Consigne A |
Recopiez à l'identique les entrées, en partant du début des entrées et en terminant par la ligne qui contient « coord(908,292) », celle-ci comprise.

Extrait du texte |
<<<<

Il nous semble que l’on se met, de part et d’autre, au sujet de l’ancienneté du polythéisme, en trop grands frais d’érudition. On se dispute avec ardeur aujourd’hui, les uns, pour constater, les autres, pour nier les traces possibles, probables ou réelles de ce qu’on appelle le monothéisme primitif. Encore ce qualificatif primitif manque-t-il de précision, car il nous laisse dans le doute sur le point de savoir si c’est à la première origine de l’humanité, ou seulement à l’origine des grandes races humaines, aryenne, sémitique, nègre, qu’on prétend nous transporter. Il est certain que dans un cas comme dans l’autre, faute de documents, ou du moins de documents dont l’autorité soit universellement reconnue, ce sont les partisans de l’agnosticisme qui ont la position la plus assurée. Eût-on même réussi à établir d’une façon convaincante pour l’adversaire la primordialité dans l’humanité ou chez les principales des races humaines soit du monothéisme soit du polythéisme, aura-t-on par là établi le droit de l’un, l’illégitimité de l’autre, et faudra-t-il consentir, au risque de mettre les plus chers intérêts de notre foi à la merci de la découverte d’un nouveau document, à ce que la vérité d’une religion ou de la religion se mesure à sa date ou à ses succès ?

>>>>

Matériel de l'exercice |
<<<<

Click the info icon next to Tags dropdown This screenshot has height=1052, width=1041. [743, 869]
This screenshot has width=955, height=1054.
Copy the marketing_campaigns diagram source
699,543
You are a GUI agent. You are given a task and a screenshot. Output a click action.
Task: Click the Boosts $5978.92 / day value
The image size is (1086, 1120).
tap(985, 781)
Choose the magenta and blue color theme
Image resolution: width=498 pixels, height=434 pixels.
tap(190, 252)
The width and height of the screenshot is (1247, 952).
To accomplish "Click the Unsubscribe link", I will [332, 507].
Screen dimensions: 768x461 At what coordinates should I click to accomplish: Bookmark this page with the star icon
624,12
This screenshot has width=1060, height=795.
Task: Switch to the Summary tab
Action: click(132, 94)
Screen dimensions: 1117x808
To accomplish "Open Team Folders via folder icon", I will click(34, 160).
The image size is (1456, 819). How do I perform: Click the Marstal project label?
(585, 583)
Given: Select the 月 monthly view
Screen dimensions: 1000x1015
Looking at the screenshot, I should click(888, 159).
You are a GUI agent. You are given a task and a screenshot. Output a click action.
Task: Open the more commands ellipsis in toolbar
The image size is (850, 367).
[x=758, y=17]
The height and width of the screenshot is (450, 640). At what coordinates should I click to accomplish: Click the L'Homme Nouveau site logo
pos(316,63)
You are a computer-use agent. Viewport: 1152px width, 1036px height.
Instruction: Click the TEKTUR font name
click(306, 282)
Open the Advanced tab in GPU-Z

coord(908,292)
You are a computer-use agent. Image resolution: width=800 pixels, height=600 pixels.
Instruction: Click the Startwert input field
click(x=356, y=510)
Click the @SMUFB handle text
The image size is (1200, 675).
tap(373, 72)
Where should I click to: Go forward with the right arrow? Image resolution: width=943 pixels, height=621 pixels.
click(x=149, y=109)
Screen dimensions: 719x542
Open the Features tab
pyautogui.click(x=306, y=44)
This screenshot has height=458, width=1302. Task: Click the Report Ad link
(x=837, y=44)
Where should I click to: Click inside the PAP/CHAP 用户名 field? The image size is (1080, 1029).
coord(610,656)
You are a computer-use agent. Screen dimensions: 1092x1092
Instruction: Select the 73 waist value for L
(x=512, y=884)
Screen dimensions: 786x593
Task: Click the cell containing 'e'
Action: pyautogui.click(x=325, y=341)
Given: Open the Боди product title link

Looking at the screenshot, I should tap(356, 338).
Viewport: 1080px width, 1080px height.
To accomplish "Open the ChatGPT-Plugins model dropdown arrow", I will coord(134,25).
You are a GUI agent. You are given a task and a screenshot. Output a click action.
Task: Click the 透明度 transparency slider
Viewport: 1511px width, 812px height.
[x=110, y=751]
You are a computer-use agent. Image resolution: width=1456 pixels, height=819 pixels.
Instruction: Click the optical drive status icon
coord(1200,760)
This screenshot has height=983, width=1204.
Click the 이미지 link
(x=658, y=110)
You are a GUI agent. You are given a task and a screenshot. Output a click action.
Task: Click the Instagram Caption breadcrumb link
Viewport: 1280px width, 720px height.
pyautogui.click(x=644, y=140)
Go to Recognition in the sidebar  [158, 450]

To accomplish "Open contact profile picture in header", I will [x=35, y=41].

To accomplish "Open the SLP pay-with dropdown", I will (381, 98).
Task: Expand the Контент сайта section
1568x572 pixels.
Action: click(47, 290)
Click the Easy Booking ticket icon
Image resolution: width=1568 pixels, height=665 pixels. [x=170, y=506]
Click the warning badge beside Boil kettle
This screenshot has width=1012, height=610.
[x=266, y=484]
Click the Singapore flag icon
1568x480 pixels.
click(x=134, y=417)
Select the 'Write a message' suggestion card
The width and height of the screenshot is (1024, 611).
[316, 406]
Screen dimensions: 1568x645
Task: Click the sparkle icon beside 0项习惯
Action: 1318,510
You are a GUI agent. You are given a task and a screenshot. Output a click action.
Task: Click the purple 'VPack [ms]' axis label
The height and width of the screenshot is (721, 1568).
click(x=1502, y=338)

>>>>

Consigne B |
Pour chacune des affirmations suivantes, dites si elle concorde avec l'extrait sur le polythéisme, en répondant par oui ou non et en citant exactement les mots de l'extrait qui tranchent. (i) Selon l'extrait, ce sont les partisans de l'agnosticisme qui occupent la position la plus assurée. (ii) L'extrait juge le qualificatif « primitif » tout à fait précis. (iii) L'extrait affirme qu'on dispose de documents dont l'autorité est universellement reconnue.

Réponse A |
Click the info icon next to Tags dropdown This screenshot has height=1052, width=1041. [743, 869]
This screenshot has width=955, height=1054.
Copy the marketing_campaigns diagram source
699,543
You are a GUI agent. You are given a task and a screenshot. Output a click action.
Task: Click the Boosts $5978.92 / day value
The image size is (1086, 1120).
tap(985, 781)
Choose the magenta and blue color theme
Image resolution: width=498 pixels, height=434 pixels.
tap(190, 252)
The width and height of the screenshot is (1247, 952).
To accomplish "Click the Unsubscribe link", I will [332, 507].
Screen dimensions: 768x461 At what coordinates should I click to accomplish: Bookmark this page with the star icon
624,12
This screenshot has width=1060, height=795.
Task: Switch to the Summary tab
Action: click(132, 94)
Screen dimensions: 1117x808
To accomplish "Open Team Folders via folder icon", I will click(34, 160).
The image size is (1456, 819). How do I perform: Click the Marstal project label?
(585, 583)
Given: Select the 月 monthly view
Screen dimensions: 1000x1015
Looking at the screenshot, I should click(888, 159).
You are a GUI agent. You are given a task and a screenshot. Output a click action.
Task: Open the more commands ellipsis in toolbar
The image size is (850, 367).
[x=758, y=17]
The height and width of the screenshot is (450, 640). At what coordinates should I click to accomplish: Click the L'Homme Nouveau site logo
pos(316,63)
You are a computer-use agent. Viewport: 1152px width, 1036px height.
Instruction: Click the TEKTUR font name
click(306, 282)
Open the Advanced tab in GPU-Z

coord(908,292)

Réponse B |
(i) Oui : « ce sont les partisans de l’agnosticisme qui ont la position la plus assurée ».
(ii) Non : « Encore ce qualificatif primitif manque-t-il de précision ».
(iii) Non : « faute de documents, ou du moins de documents dont l’autorité soit universellement reconnue ».